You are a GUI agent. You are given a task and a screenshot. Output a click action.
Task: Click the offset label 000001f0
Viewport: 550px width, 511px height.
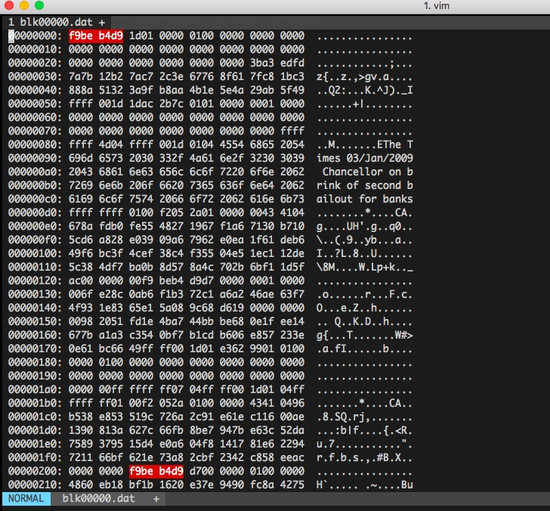pos(34,458)
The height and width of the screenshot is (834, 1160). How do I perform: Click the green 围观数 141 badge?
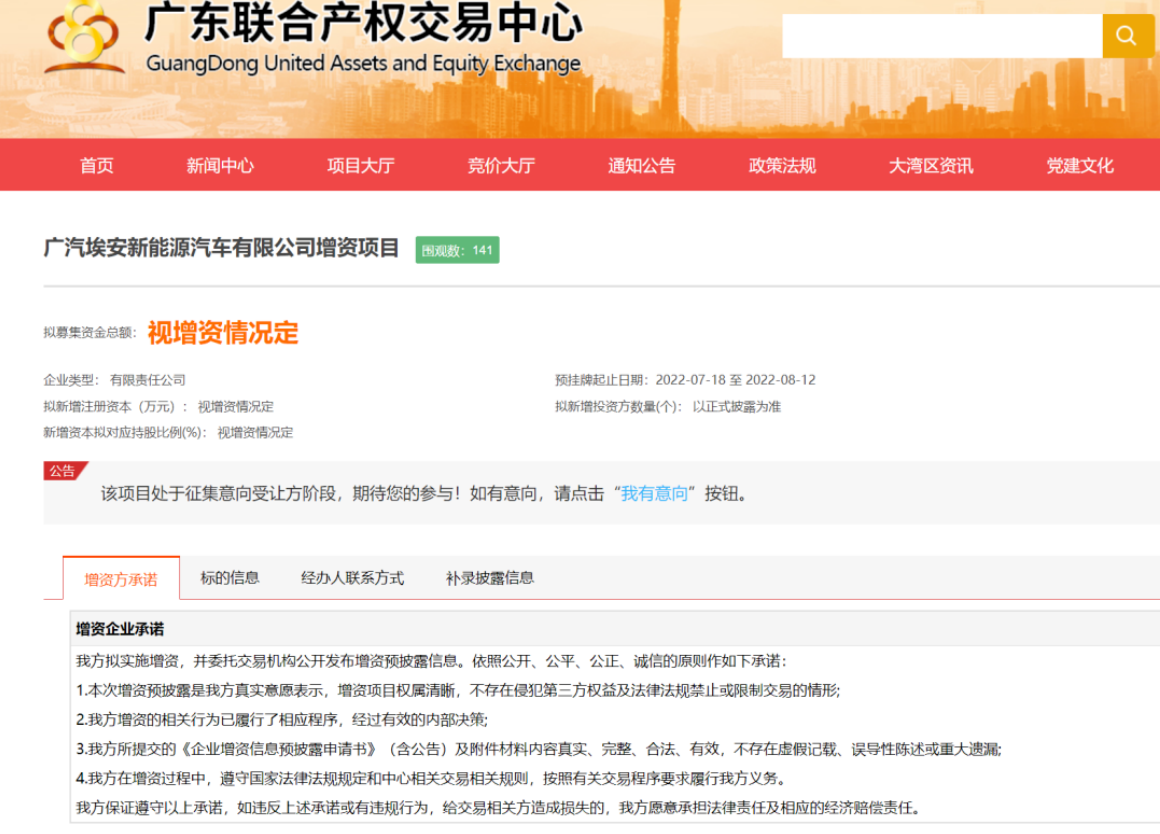click(457, 250)

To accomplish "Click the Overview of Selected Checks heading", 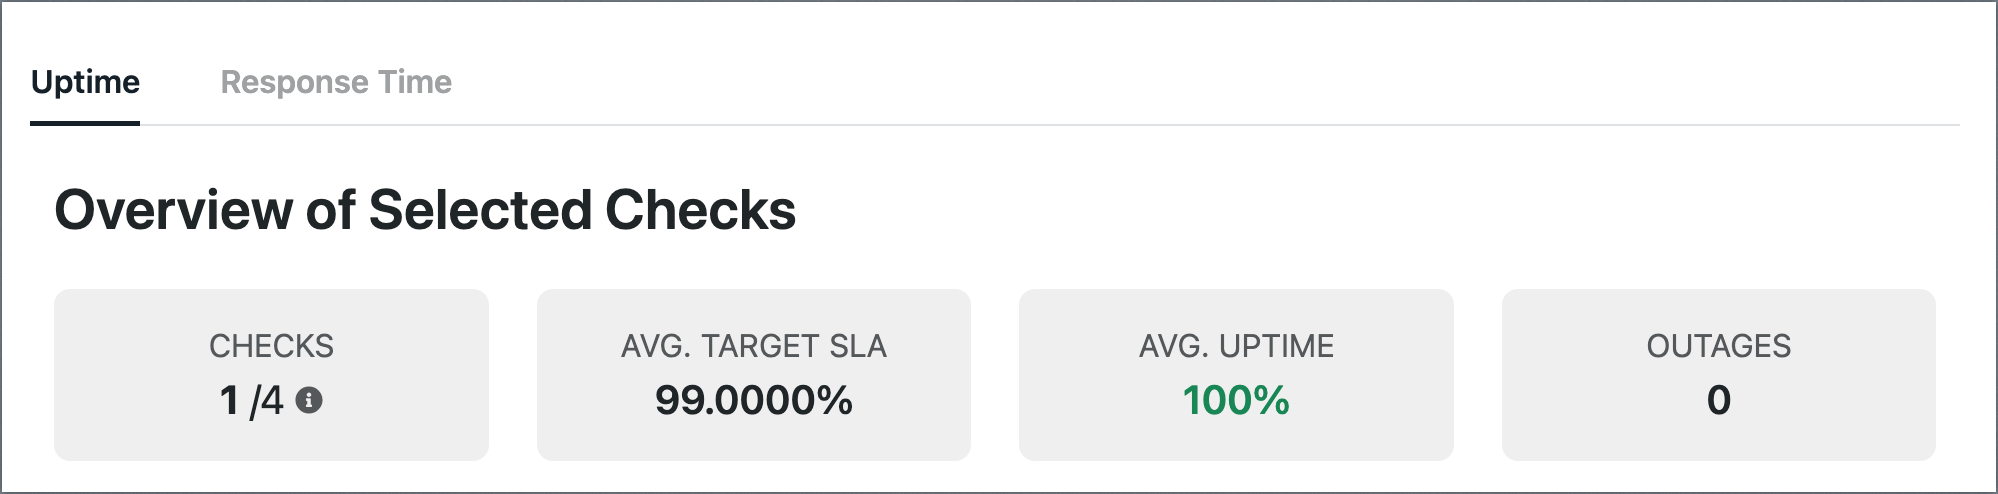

______________________________

▶ _What you are asked to do_
Can you restate all the records above word for word while dropping the pictures?

▶ _Answer area_
You are a GUI agent. You are given a task and a screenshot. Output a click action.
Task: Click the offset label 000001f0
Viewport: 550px width, 511px height.
pos(34,458)
The height and width of the screenshot is (834, 1160). How do I perform: Click the green 围观数 141 badge?
click(457, 250)

To accomplish "Click the Overview of Selected Checks heading", 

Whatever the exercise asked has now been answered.